___ DOCUMENT PASSAGE ___
I can sit and play this song over and over and still marvel. Hairs stick up on my arms, they bristle. I get a lump in my throat. If I think about it too much, too closely, listen too carefully, I might, now and then feel a tear trickle. This might sound absurd to you but it’s how it is for me. I’ve felt this way about this song, this song’s performance and in particular this tiny moment I described above (it lasts just a couple of seconds) for about 15 years now. The feeling grows stronger with time.
Helm released Electric Dirt in 2009. His voice gnarled, so passionate. Here’s Tennessee Jed and When I Go Away. I love this album. He’s still got that wonderful feel behind the drums, he’s still across the instruments, guitar and mandolin. But he was weakening.
Two years before Electric Dirt there was the “comeback” album that kicked off the final phase of Helm’s career and life, Dirt Farmer. Here’s Wide River To Cross and Got Me A Woman – great vocals.
___
■ PROBLEMS TO SOLVE ■
1 – Decide whether each statement agrees with the passage about Helm's music, answering yes or no and quoting the words of the passage that settle it: (a) Electric Dirt came out in 2009. (b) Dirt Farmer was released after Electric Dirt. (c) The writer's feeling about the song has faded over the years.
2 – Carry on the passage about Helm's music, picking up right after its final sentence.
___ DATASET EXTRACT ___
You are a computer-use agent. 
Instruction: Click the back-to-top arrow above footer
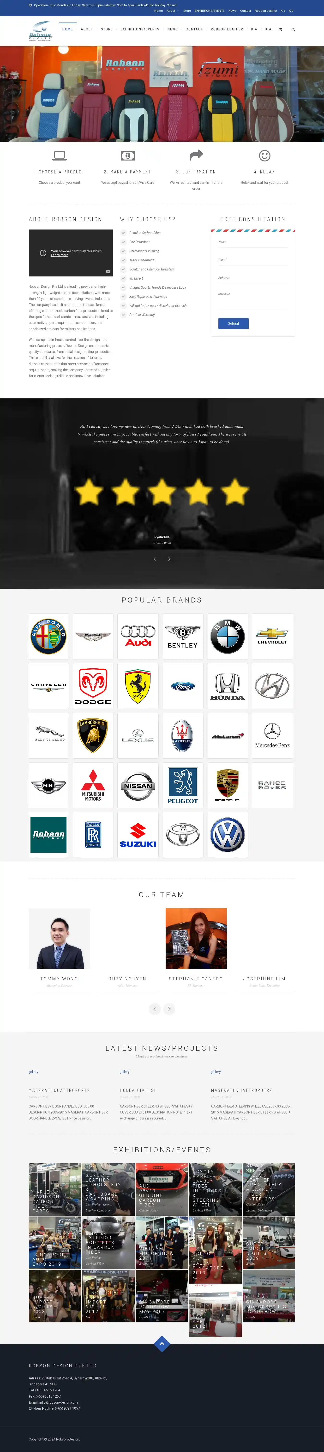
___
■ RESPONSES IN ORDER ■
1 –
(a) Yes: "Helm released Electric Dirt in 2009."
(b) No: "Two years before Electric Dirt there was the “comeback” album that kicked off the final phase of Helm’s career and life, Dirt Farmer."
(c) No: "The feeling grows stronger with time."

2 –
Across the last two decades I’ve collected up everything that featured Levon Helm – well, everything I could get my hands on. The music of The Band is some of my favourite to get lost inside, to just spend a whole day playing nothing but albums by The Band. And Helm’s solo records seemed to exist mostly to express the joy and commitment he had to music, to serving the song.
The Last Waltz is my favourite concert film of all time – and the concert film that I have watched more than any other. It feels like a clinic as well as a party. And through it all I always come away amazed by Levon Helm. So calm, so capable, so compelling.
He was the only American-born member of the quintessential Americana band. He was still working hard to serve the music – in as much as he could – right up to his dying days. I love so much of the work this man has offered the world.
His screwed up face as he hit those drums, deep in the pocket always, just a perfect image. And a perfect sound.